Stored items from a collection
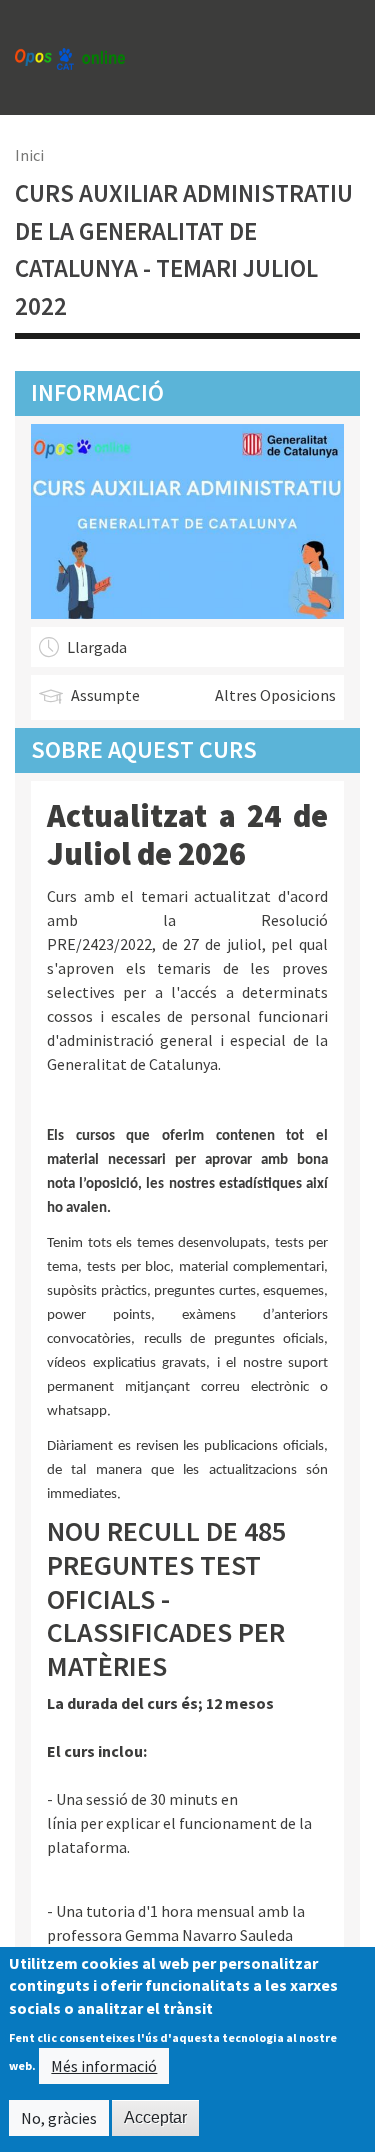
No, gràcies (59, 2118)
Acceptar (155, 2117)
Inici (29, 155)
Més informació (104, 2066)
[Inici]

> [Brief] Each entry above must be printed exactly, apart from its pictures.

> [Answer for the task]
No, gràcies (59, 2118)
Acceptar (155, 2117)
Inici (29, 155)
Més informació (104, 2066)
[Inici]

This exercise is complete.